There is a little-reported piece of polling data floating around from a recent Rasmussen piece that asked folks about their “comfort” level with each of the candidates. 55% of voters said they would be comfortable with John McCain as president, but only 39% said so of Obama. Hmm. . .could it be that at some point the American voter is going to come face to face with that — well, uh. . .that blank screen? And when it happens, just how comfortable can we expect said voter to be? But there is more.
Turns out that whole blank screen idea is far more accurate a self-portrait than the senator might have wanted to confess: time after time his descriptions of himself in print offer a painfully consistent look into the man. This blank screen not only seems to lack physical features, it also appears to be pretty barren of character as well, and two examples demonstrate just how empty that expensive suit really is.
First was his cowardice as a state senator in Illinois. The issue was partial birth abortion — or rather what to do with the occasional baby who slips past the abortionist’s knife and out into the air of earth without being murdered enroute. Of course, such a faux pas is a big-time no-no for the doc, but historically what they have done to remedy their slip-ups is set them aside and let them die. So the Illinois Legislature proposed a statutory answer that would require those little guys who had escaped the knife to be treated like the living human beings they are. Not a tough vote, right? Well, not so fast. Then-state Senator Obama voted “present.” Yup, he didn’t even have the courage to vote his pro-abortion philosophy, instead opting to occupy that tepid abyss reserved for those whose timidity precludes them from taking a stand at all. Sounds pretty much like a blank screen to me.

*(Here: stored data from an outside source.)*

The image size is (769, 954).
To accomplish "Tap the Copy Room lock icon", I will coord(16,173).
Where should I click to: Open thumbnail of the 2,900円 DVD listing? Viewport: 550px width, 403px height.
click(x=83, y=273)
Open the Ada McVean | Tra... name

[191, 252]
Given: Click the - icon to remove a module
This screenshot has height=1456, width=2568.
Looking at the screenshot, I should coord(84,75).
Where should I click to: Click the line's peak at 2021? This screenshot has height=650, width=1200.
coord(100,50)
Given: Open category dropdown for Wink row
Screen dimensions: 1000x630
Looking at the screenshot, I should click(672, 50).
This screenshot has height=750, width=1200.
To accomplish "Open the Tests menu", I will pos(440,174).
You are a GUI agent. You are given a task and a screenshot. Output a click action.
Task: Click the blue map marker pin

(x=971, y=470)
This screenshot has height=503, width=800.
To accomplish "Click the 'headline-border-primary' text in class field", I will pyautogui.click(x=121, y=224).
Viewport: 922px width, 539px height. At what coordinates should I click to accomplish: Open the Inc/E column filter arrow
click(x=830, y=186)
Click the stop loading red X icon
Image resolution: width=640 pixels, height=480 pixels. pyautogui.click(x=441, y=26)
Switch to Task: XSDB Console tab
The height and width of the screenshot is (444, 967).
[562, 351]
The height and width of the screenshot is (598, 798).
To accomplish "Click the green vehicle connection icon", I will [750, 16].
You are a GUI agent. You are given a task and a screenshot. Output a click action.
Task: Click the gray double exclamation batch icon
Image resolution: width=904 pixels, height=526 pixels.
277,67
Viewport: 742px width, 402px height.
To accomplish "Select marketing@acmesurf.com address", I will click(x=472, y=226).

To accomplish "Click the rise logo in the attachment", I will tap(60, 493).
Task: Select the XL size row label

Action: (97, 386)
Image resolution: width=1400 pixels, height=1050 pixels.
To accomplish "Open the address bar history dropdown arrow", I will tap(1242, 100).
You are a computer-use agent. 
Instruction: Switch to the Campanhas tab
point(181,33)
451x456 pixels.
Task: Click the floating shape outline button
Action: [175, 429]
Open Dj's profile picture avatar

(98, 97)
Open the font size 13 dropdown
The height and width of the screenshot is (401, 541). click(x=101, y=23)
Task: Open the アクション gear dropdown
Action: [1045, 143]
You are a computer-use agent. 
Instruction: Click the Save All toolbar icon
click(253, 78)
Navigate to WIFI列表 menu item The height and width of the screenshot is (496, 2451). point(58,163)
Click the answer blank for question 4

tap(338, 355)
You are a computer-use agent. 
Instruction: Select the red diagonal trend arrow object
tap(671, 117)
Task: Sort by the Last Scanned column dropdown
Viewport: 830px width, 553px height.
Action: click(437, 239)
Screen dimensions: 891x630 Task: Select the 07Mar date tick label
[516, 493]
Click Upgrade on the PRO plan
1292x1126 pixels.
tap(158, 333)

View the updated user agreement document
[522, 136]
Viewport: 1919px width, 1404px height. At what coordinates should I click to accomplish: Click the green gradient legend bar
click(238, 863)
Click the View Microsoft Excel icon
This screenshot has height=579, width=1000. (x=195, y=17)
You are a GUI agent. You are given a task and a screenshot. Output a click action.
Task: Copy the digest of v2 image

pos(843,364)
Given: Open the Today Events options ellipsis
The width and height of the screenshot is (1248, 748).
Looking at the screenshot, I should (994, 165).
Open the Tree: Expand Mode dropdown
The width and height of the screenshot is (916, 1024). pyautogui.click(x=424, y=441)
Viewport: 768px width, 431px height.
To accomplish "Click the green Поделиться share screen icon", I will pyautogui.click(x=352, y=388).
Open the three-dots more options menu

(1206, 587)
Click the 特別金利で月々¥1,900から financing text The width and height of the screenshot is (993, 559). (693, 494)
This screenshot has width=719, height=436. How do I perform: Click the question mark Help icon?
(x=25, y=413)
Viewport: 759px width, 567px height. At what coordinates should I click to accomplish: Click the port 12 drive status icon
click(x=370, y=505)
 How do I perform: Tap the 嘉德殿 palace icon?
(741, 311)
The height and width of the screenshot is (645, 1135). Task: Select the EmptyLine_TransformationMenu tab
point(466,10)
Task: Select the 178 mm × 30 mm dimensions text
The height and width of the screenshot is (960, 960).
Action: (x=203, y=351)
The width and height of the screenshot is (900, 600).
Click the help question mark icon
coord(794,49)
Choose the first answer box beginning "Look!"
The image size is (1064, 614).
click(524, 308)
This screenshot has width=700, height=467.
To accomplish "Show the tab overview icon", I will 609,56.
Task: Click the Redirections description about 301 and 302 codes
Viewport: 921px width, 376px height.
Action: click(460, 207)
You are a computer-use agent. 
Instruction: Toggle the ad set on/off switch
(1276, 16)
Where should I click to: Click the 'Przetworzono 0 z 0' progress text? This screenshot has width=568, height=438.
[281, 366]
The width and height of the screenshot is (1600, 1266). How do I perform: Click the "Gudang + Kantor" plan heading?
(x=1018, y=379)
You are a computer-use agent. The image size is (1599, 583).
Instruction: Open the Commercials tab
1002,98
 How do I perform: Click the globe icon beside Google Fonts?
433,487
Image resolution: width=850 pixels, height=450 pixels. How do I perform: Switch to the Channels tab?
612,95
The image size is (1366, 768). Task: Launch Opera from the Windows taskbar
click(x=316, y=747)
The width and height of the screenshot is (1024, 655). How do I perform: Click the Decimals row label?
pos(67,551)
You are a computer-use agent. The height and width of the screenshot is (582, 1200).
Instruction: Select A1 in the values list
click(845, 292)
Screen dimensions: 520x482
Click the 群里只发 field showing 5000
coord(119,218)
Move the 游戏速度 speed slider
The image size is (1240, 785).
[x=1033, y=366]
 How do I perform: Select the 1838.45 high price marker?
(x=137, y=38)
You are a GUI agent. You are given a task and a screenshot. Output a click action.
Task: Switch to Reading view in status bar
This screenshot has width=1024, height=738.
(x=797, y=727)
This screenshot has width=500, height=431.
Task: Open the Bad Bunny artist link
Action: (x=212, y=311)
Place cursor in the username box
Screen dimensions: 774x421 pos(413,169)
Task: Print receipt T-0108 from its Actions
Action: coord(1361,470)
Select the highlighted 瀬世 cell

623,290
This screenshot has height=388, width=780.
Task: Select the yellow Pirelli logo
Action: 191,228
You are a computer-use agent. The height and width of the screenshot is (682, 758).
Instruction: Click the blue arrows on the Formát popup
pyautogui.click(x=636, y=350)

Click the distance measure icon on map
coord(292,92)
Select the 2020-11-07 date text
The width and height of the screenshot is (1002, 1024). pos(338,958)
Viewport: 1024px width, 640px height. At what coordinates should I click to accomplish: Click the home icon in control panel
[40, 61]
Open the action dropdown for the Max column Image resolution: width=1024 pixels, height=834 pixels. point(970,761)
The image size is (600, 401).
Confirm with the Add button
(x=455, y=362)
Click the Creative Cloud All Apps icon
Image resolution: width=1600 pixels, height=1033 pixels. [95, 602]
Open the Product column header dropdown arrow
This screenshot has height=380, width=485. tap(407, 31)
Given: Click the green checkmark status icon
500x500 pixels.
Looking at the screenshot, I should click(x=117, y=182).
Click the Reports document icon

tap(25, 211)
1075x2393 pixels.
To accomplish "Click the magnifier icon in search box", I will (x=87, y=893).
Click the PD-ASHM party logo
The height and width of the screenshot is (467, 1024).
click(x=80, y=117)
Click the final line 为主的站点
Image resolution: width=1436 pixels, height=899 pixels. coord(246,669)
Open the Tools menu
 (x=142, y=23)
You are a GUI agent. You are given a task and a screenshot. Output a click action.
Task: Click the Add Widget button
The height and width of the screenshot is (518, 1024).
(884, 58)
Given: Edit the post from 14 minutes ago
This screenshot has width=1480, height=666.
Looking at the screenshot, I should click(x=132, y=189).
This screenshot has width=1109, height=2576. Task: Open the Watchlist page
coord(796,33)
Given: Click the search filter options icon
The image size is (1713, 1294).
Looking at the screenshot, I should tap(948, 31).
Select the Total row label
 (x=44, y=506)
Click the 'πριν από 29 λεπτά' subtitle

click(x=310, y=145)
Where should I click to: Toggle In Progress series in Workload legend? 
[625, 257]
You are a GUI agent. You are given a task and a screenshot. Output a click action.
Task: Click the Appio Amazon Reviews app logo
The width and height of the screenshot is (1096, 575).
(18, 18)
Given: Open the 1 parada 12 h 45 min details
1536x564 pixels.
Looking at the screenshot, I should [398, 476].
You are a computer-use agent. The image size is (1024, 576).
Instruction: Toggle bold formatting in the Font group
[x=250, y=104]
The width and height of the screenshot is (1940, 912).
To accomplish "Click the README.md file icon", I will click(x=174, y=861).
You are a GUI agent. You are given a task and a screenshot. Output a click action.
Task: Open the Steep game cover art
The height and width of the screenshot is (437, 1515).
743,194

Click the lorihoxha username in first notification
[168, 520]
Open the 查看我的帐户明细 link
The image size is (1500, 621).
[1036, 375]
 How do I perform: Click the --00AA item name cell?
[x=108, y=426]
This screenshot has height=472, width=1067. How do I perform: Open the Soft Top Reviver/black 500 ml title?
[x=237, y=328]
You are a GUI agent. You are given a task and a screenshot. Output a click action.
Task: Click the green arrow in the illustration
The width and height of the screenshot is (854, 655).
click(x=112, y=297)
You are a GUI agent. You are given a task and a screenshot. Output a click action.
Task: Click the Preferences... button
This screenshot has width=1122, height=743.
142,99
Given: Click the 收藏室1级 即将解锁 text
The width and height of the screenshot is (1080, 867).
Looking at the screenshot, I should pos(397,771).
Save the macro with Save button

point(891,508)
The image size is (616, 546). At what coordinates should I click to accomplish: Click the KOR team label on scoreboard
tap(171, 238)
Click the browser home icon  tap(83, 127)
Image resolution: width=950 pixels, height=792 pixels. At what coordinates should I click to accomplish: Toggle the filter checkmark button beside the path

Then there was the story out of Canada about a dissident journalist named Salah Uddin Shoaib Choudhury, a Muslim Zionist jailed in Bangladesh for his pro-Israel and pro-American writings. The Canada Free Press reports that the prisoner’s supporters garnered huge bipartisan support from our Congress, with polar-opposites like Dick Durban and Rick Santorum equally engaged in trying to free the guy from incarceration and torture, with one notable exception. When repeatedly and specifically approached, the best Senator Obama could do was to look confused and to respond in non-committal tones (Canadafreepress.com, July 29, 2008). Imagine that. Once again, the man faced a challenge — in this case, a challenge simply to go along with a tidal wave of support from his own party — but he just could not do it. Blank screen or empty suit, take your pick.
Character does count, even in these latter days of licentiousness such as we faced through eight years of Slick Willie; and at some point before the polls open in November, I’ll bet we will all get a few really good opportunities to gaze into the face of Barack Obama and see just how blank a screen he really is.